Ebbene, a parte la singolare affermazione secondo la quale una società costituita nelle forme commerciali non aveva finalità di produzione di ricavi e di utili, è nel governo degli elementi indiziari addotti dall’ufficio che la sentenza rivela una erronea applicazione dei principi sulla valutazione della prova presuntiva. Non vi è traccia neppure di un tentativo di valutare i singoli elementi, pur non pochi e significativi, allegati dall’Agenzia delle entrate, e di valutarne la rilevanza nella loro unitarietà. Di contro nella sentenza tali elementi vendono tutti sviliti, ma senza alcuna traccia di un processo logico- argomentativo che ne giustifichi le conclusioni.

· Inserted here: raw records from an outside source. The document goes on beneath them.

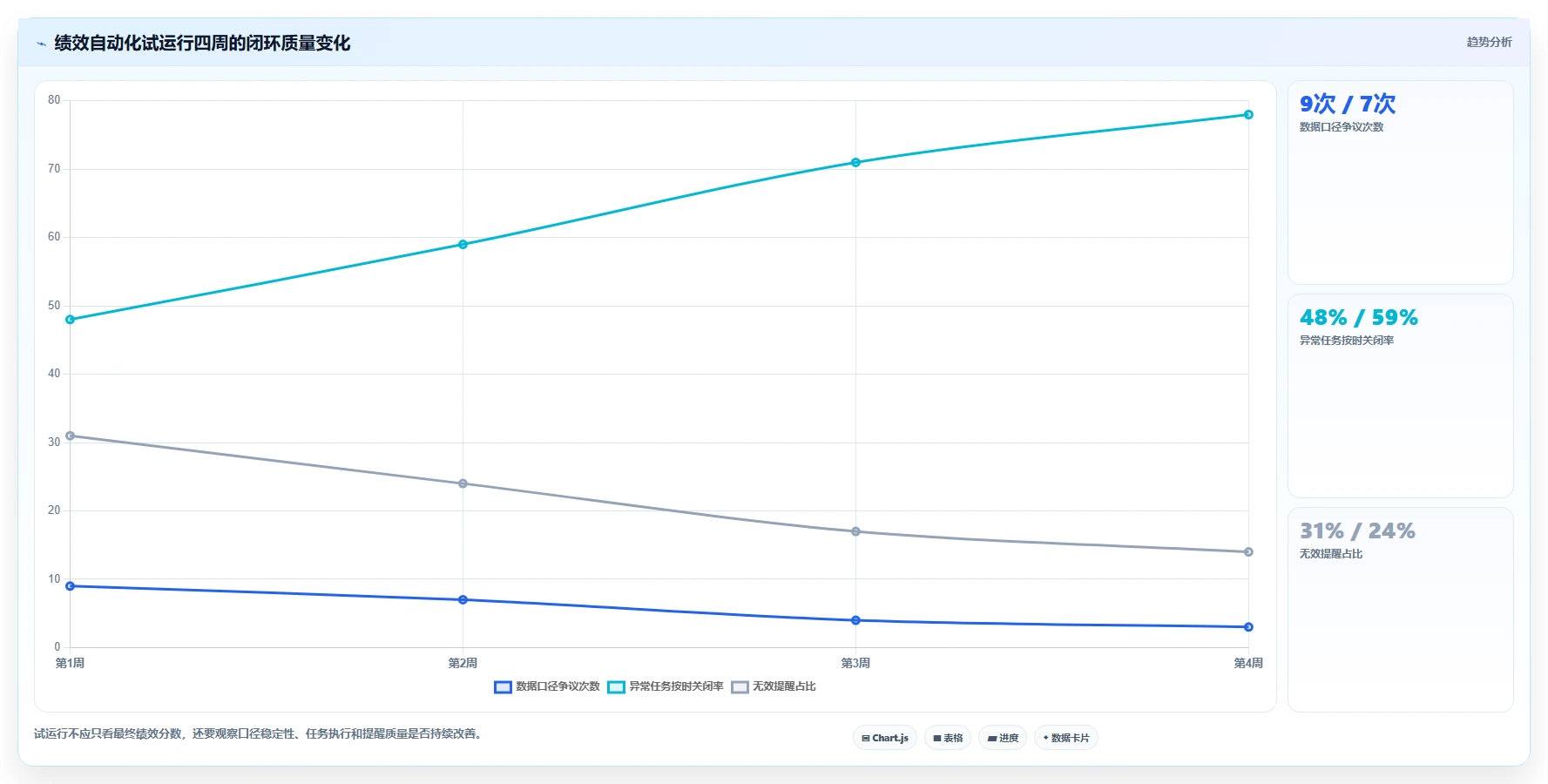1548x784 pixels.
Task: Open the 9次 / 7次 data card
Action: coord(1400,183)
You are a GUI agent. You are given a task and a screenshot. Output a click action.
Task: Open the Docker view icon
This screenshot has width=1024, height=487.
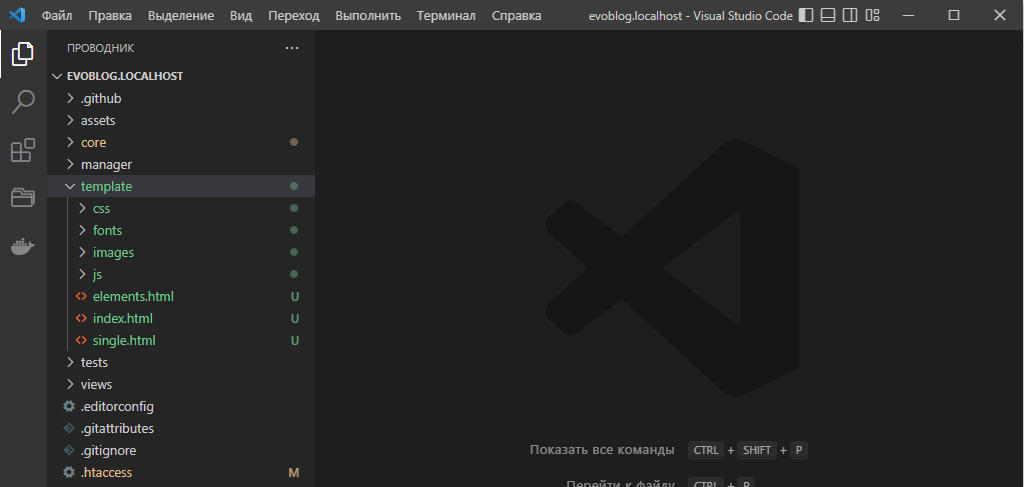tap(22, 246)
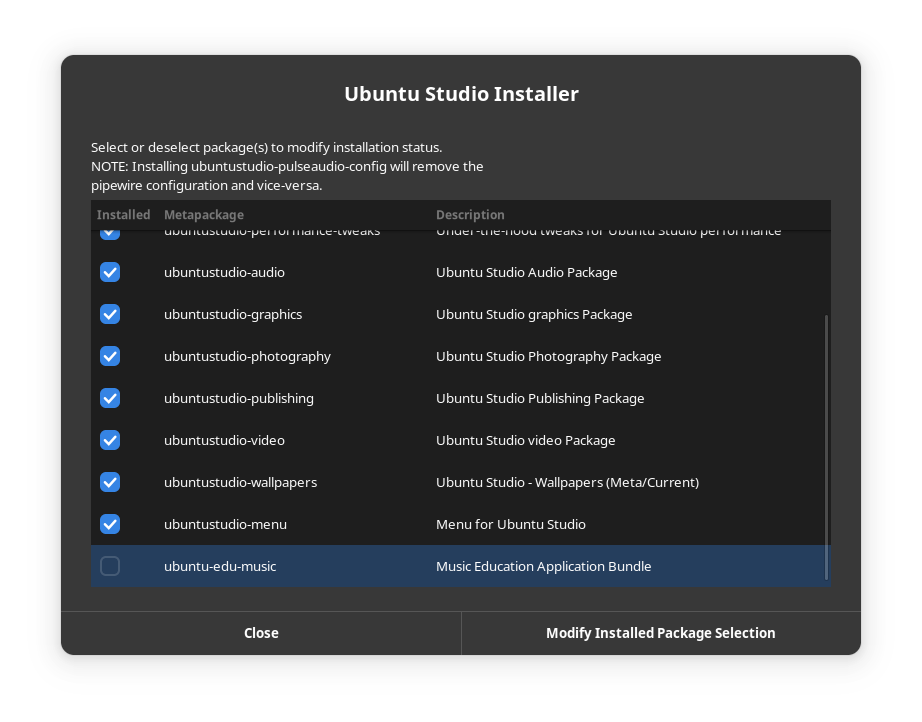
Task: Sort by the Installed column header
Action: [123, 215]
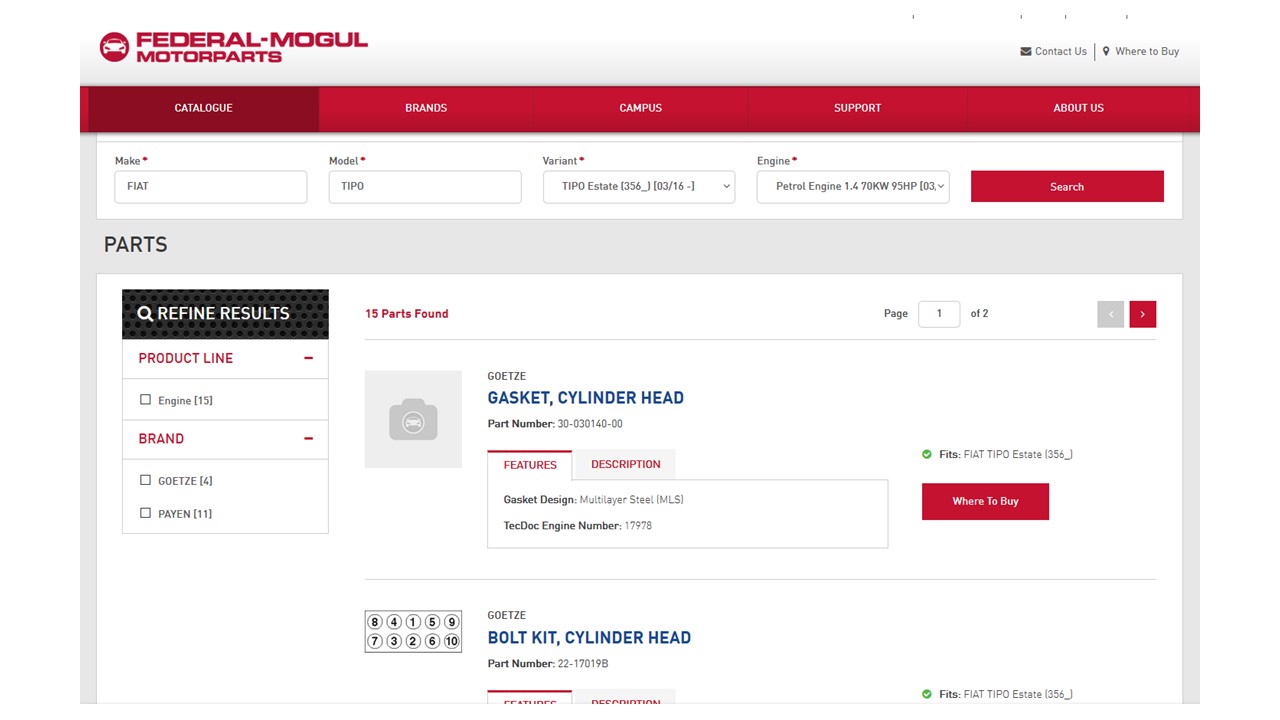Click the Contact Us envelope icon
1280x720 pixels.
click(1025, 52)
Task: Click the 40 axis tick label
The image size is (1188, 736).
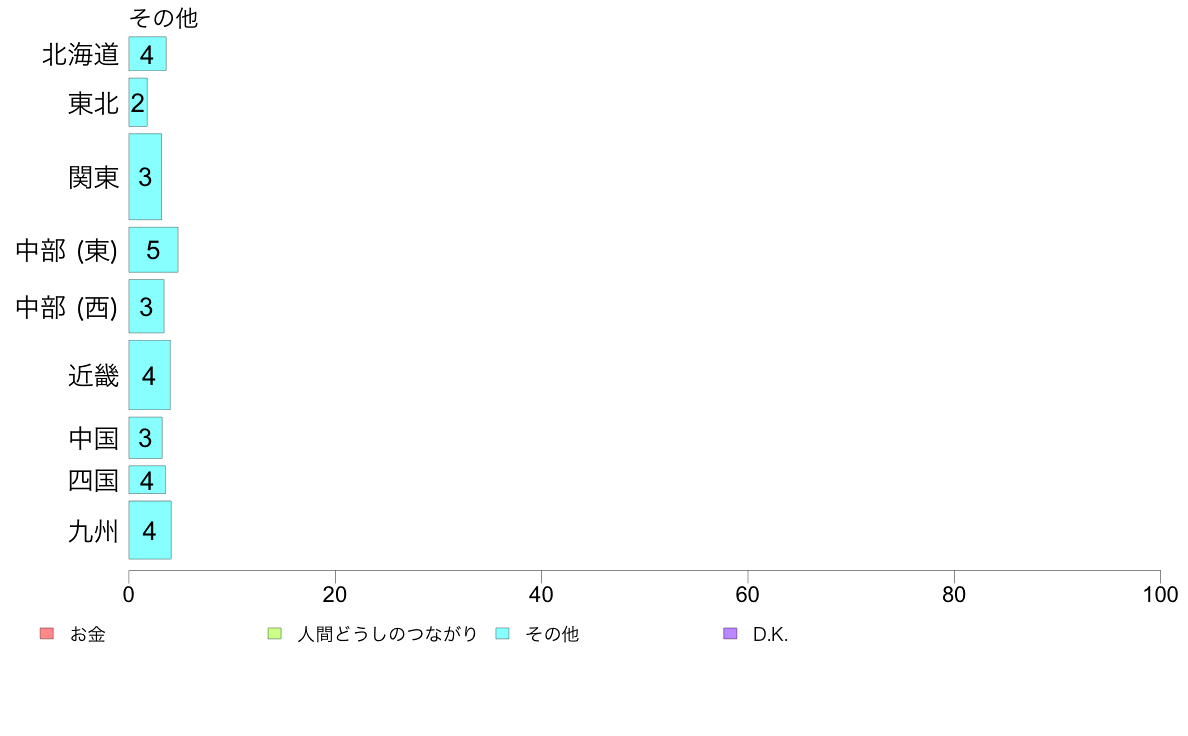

Ed errore ancora più grave della pronuncia è quello compiuto quando, nello sviluppo argomentativo, si afferma che tutti quegli elementi potevano far sorgere sospetti, ma non erano sufficienti di certo a “consentire la correzione delle denunce fiscali nella precisa misura del 25%, adottata dall’Ufficio”. In tal modo il giudice regionale dimentica che, quand’anche non ritenuta corretta quella specifica percentuale, la natura del processo tributario, di impugnazione-merito e non di impugnazione-annullamento, per essere giudizio sul rapporto e non sull’atto, imponeva al giudice del merito, se non convinto della rideterminazione dell’imponibile nella misura pretesa dalla amministrazione finanziaria, di verificare se e in quale diversa misura il reddito potesse ritenersi maggiore di quanto dichiarato. Ed in tale ottica i precedenti invocati dall’Agenzia delle entrate per efficacia di giudicato esterno, pur del tutto ininfluenti sotto tale aspetto, potevano costituire un riferimento valutativo, tenendo conto che tutti gli atti impositivi prendevano origine dalla medesima verifica fiscale sviluppata su varie annualità.
La sentenza in conclusione non ha fatto applicazione dei principi elaborati dalla giurisprudenza di legittimità sul governo delle prove presuntive.
Il motivo va pertanto accolto.
L’accoglimento del secondo motivo assorbe il terzo.
La sentenza va in conclusione cassata e il processo va rinviato alla Corte di giustizia tributaria di secondo grado della Sardegna, perché in diversa composizione, oltre che liquidare le spese del giudizio di legittimità, riesamini l’appello dell’Agenzia delle entrate, nei termini di cui in motivazione, tenendo conto dei principi di diritto in tema di prove presuntive.
P.Q.M.
Accoglie il secondo motivo, assorbito il terzo, rigettato il quarto e inammissibile il primo. Cassa la sentenza nei termini di cui in motivazione e rinvia alla Corte di giustizia tributaria di secondo grado della Sardegna, cui demanda in diversa composizione anche la liquidazione delle spese del giudizio di legittimità.